** Stated task **
Lay out the lines of the records below as a Markdown table with the columns "Row" and "Line": number each line in the first column and give its text in the second, omitting blank lines and leaving out the pictures.

** Task inputs **
· · · ·
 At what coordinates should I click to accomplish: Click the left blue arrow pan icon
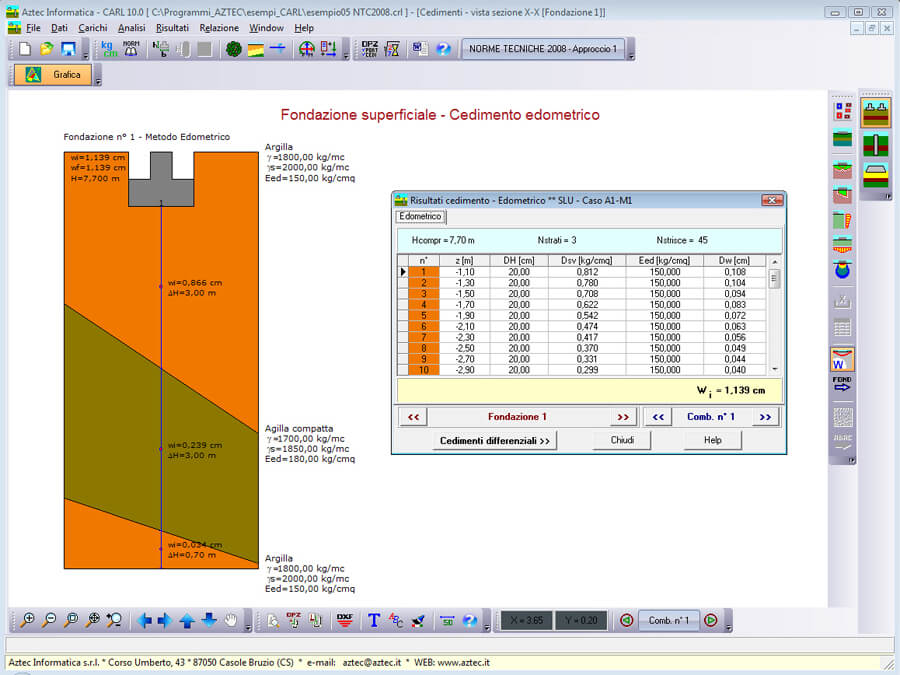point(144,620)
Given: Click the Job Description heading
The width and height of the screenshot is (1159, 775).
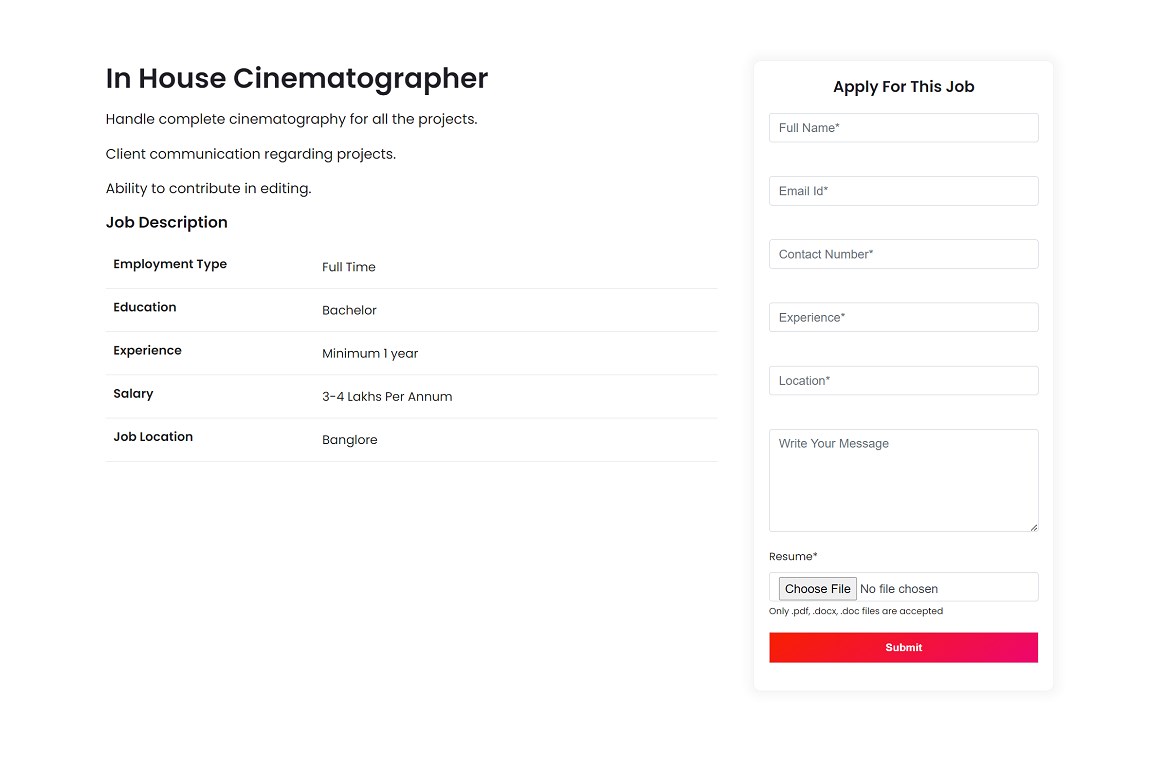Looking at the screenshot, I should [x=166, y=222].
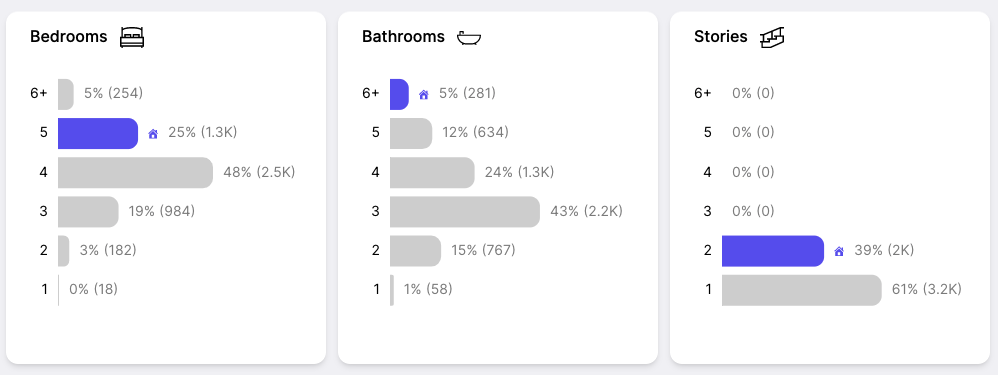This screenshot has width=998, height=375.
Task: Select the 3 bedrooms bar at 19%
Action: coord(88,212)
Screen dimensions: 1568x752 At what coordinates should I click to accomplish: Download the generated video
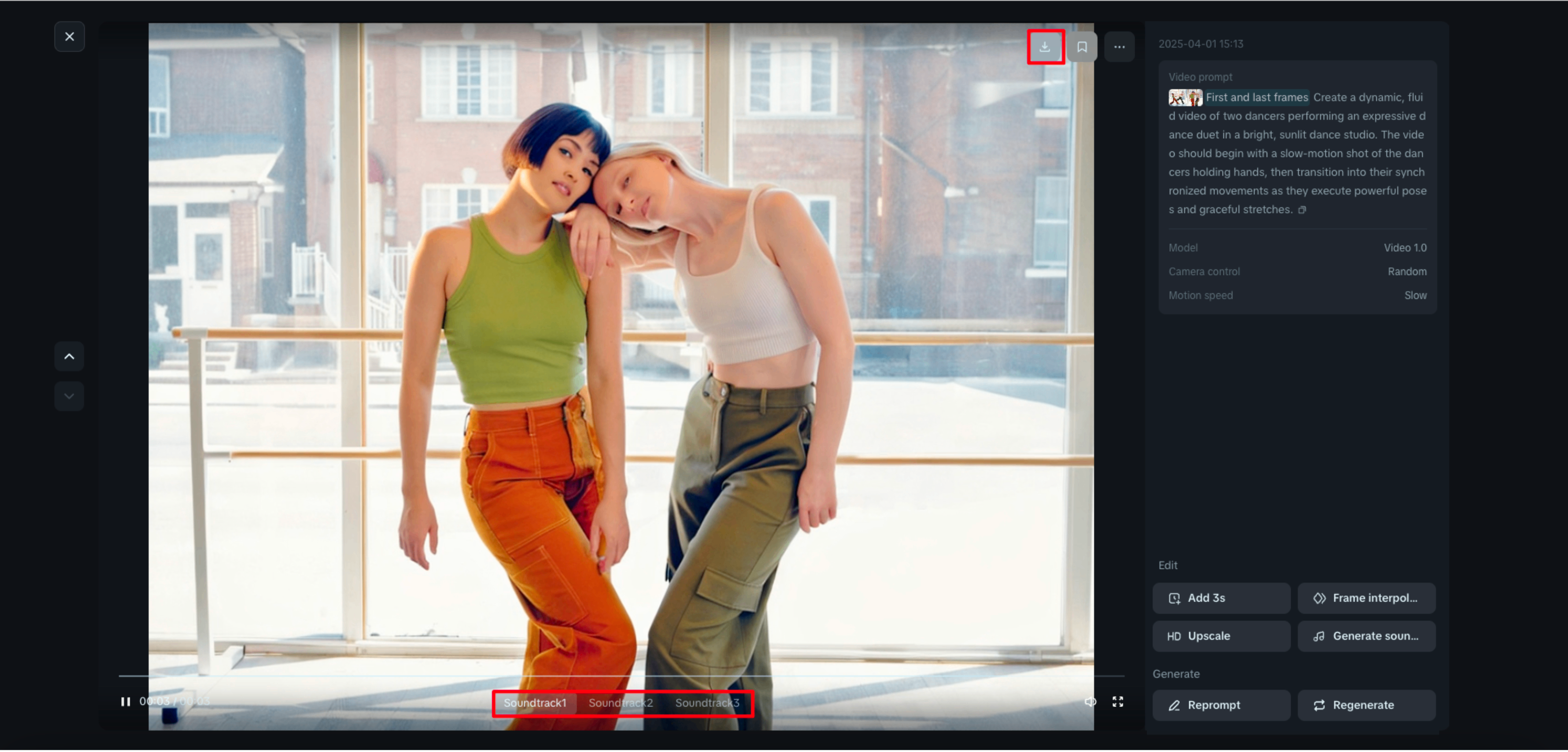tap(1045, 46)
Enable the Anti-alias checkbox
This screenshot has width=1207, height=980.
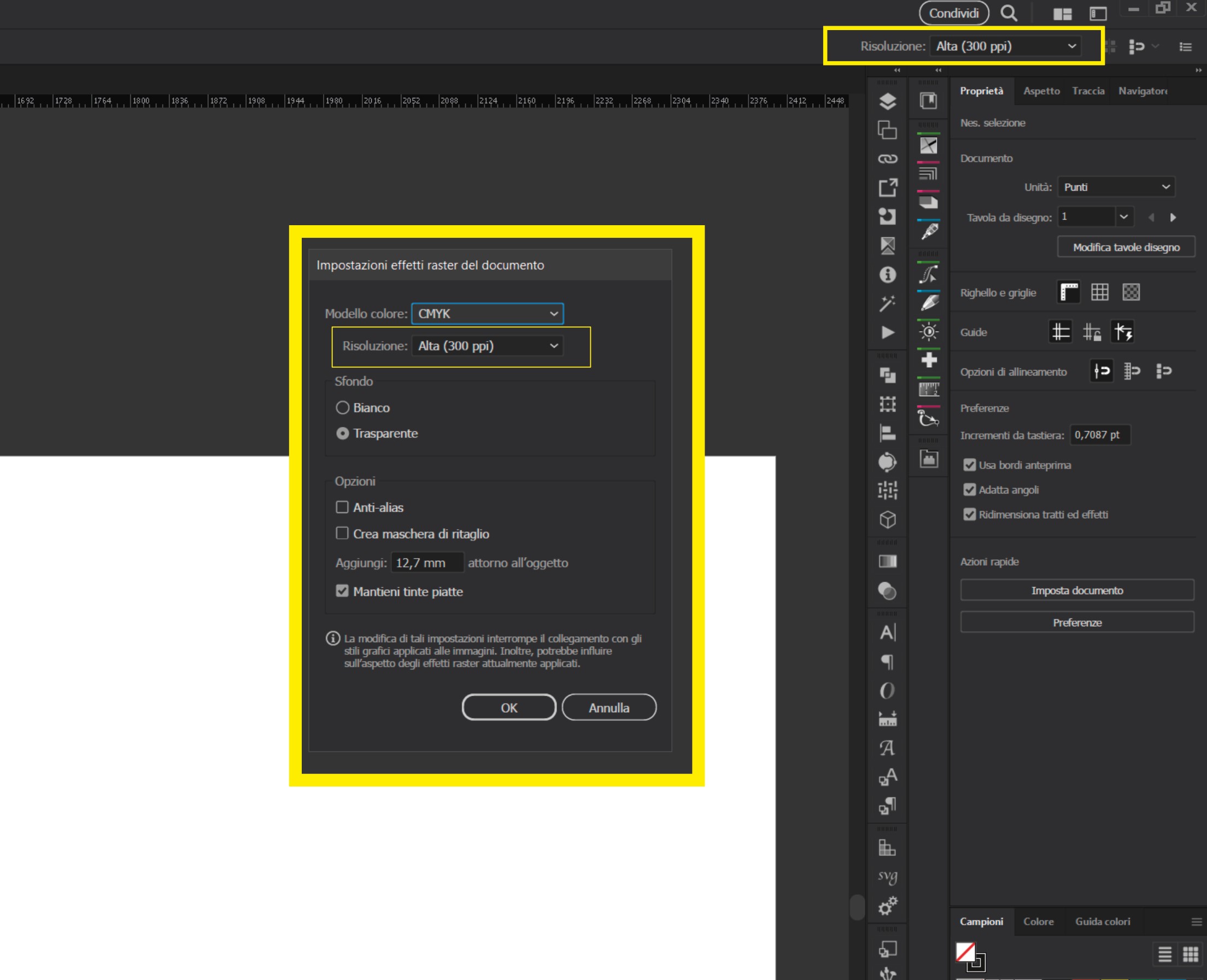(x=343, y=507)
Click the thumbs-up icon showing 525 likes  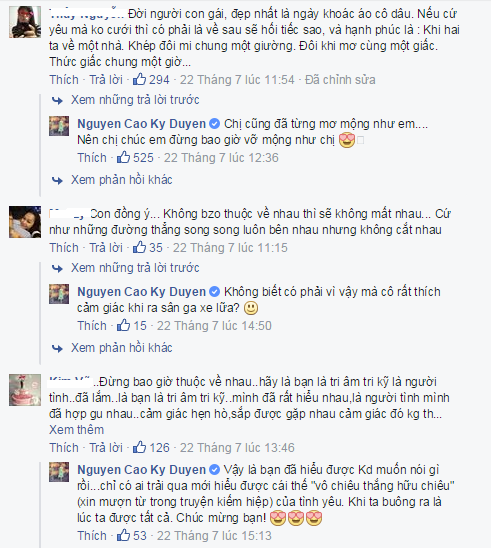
· · · ·
** In response **
| Row | Line |
|---|---|
| 1 |  At what coordinates should I click to accomplish: Click the left blue arrow pan icon |
| 2 | point(144,620) |
| 3 | Given: Click the Job Description heading |
| 4 | The width and height of the screenshot is (1159, 775). |
| 5 | Looking at the screenshot, I should [x=166, y=222]. |
| 6 | This screenshot has width=998, height=375. |
| 7 | Task: Select the 3 bedrooms bar at 19% |
| 8 | Action: coord(88,212) |
| 9 | Screen dimensions: 1568x752 At what coordinates should I click to accomplish: Download the generated video |
| 10 | tap(1045, 46) |
| 11 | Enable the Anti-alias checkbox |
| 12 | This screenshot has width=1207, height=980. |
| 13 | (x=343, y=507) |
| 14 | Click the thumbs-up icon showing 525 likes   |